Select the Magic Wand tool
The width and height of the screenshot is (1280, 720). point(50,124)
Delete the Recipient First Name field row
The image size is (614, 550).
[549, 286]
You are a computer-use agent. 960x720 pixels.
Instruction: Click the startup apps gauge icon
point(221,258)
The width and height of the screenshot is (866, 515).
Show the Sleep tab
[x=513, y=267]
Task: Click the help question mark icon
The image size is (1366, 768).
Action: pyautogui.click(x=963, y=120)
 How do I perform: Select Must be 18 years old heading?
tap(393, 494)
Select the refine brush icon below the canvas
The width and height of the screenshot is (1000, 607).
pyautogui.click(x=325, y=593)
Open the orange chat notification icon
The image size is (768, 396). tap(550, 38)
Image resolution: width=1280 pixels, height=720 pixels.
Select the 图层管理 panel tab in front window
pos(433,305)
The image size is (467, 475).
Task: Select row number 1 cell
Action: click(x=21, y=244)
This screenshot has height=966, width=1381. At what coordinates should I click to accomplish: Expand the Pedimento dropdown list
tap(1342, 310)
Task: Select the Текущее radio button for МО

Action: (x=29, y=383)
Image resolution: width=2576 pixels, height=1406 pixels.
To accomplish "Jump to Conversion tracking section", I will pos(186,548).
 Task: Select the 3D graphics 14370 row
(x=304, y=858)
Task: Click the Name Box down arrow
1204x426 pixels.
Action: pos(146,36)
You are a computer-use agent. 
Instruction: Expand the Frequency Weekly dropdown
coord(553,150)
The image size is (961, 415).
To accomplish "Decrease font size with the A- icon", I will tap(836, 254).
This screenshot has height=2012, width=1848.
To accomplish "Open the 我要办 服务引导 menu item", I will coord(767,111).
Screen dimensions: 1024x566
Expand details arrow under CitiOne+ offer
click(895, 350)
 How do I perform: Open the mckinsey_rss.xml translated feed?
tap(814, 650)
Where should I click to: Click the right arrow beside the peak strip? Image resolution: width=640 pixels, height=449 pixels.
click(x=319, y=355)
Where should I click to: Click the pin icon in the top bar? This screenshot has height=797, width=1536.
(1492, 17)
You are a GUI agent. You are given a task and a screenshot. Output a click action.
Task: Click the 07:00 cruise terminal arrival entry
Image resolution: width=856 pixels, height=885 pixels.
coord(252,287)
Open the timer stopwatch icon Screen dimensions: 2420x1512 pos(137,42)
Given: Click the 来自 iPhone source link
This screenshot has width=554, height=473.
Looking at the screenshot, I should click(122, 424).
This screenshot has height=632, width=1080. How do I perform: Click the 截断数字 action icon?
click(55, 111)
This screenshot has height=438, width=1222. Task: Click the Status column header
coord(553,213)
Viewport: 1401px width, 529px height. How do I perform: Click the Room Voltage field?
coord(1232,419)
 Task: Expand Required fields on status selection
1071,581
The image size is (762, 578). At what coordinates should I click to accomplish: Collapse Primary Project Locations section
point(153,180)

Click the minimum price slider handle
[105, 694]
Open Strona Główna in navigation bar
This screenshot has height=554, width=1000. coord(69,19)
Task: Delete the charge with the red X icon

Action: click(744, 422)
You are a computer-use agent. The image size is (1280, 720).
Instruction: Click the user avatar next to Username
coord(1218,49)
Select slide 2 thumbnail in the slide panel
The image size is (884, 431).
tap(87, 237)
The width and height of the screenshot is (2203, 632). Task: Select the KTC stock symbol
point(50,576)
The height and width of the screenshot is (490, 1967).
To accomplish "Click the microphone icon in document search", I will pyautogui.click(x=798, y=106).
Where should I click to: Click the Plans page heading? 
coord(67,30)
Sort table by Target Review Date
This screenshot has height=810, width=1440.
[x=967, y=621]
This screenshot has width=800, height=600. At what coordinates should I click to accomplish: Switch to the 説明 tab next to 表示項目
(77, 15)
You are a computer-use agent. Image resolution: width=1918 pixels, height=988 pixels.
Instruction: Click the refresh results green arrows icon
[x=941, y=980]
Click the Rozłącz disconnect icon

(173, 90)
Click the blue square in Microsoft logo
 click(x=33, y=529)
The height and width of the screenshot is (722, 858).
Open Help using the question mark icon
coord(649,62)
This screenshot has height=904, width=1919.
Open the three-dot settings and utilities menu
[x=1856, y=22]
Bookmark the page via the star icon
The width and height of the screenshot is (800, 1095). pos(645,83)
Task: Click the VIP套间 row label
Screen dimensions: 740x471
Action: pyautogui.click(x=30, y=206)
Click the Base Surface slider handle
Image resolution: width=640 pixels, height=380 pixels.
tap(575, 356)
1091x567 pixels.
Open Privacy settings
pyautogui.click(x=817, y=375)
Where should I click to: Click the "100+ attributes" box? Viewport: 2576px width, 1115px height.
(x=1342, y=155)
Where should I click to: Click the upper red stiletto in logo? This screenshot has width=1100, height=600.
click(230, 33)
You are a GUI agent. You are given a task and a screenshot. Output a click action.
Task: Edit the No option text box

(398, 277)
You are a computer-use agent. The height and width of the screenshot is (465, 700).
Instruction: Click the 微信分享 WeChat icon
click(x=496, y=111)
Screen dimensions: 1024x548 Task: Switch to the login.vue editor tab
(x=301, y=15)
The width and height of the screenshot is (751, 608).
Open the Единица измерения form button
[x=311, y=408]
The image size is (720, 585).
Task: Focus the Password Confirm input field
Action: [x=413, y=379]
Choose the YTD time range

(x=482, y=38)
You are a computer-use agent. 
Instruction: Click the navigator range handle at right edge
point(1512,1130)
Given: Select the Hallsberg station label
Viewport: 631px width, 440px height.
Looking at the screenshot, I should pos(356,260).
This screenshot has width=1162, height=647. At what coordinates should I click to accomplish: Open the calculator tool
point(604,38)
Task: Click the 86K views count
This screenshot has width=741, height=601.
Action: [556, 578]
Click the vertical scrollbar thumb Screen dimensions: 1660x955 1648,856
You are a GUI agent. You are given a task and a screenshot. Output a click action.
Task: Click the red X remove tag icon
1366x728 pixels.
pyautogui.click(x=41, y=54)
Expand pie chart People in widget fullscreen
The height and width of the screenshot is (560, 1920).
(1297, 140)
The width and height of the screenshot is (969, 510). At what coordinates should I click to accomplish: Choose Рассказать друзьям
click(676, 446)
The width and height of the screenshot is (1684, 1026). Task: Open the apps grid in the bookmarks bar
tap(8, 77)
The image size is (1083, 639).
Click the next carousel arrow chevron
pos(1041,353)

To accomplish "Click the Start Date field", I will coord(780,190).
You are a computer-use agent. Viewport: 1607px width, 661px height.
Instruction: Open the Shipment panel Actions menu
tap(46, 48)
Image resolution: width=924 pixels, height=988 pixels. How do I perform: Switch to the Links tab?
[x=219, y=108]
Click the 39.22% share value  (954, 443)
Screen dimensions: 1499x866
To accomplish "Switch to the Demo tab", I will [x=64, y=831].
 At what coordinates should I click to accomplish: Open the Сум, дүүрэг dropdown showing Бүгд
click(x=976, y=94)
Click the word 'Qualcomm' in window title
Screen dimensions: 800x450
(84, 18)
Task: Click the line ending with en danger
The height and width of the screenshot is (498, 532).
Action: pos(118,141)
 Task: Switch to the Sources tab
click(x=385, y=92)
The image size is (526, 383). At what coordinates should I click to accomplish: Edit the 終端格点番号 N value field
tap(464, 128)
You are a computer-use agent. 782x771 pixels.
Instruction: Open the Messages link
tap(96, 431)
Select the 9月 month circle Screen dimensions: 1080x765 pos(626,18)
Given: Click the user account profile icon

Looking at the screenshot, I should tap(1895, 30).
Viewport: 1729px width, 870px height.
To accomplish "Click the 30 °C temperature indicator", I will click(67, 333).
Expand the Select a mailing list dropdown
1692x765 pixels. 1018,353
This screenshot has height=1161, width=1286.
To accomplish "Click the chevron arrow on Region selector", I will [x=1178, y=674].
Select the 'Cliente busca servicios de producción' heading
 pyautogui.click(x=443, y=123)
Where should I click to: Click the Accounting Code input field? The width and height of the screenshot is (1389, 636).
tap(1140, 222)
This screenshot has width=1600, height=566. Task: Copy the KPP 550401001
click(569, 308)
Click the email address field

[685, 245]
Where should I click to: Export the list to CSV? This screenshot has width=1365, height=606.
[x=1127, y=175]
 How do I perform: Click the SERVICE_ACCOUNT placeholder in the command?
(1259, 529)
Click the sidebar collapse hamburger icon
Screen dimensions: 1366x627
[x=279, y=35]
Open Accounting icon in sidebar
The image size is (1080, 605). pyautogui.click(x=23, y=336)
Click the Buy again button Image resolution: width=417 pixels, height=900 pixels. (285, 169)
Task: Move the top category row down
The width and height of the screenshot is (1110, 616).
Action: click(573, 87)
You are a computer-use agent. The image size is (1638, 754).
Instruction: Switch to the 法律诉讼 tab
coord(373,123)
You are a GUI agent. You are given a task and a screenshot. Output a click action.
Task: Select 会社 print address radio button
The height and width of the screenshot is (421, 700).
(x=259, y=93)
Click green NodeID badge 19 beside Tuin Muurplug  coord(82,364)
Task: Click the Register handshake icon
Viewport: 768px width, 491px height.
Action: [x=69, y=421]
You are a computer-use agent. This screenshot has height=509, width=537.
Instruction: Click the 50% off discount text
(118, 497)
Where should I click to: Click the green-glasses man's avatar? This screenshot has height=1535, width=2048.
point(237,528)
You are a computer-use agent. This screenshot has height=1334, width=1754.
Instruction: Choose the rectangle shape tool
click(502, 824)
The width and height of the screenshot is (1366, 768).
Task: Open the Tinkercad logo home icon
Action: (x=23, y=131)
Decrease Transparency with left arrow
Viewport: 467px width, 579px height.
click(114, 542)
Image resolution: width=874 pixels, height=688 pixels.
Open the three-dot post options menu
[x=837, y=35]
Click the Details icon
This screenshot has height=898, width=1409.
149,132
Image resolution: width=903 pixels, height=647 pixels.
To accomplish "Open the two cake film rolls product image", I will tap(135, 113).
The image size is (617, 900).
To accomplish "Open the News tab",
==============================
## Directions for this task
At the first line of the material above, start reproducing each line exactly, and end with the line that holds "Task: Click the help question mark icon", adding nothing.

## Solution for this task
Select the Magic Wand tool
The width and height of the screenshot is (1280, 720). point(50,124)
Delete the Recipient First Name field row
The image size is (614, 550).
[549, 286]
You are a computer-use agent. 960x720 pixels.
Instruction: Click the startup apps gauge icon
point(221,258)
The width and height of the screenshot is (866, 515).
Show the Sleep tab
[x=513, y=267]
Task: Click the help question mark icon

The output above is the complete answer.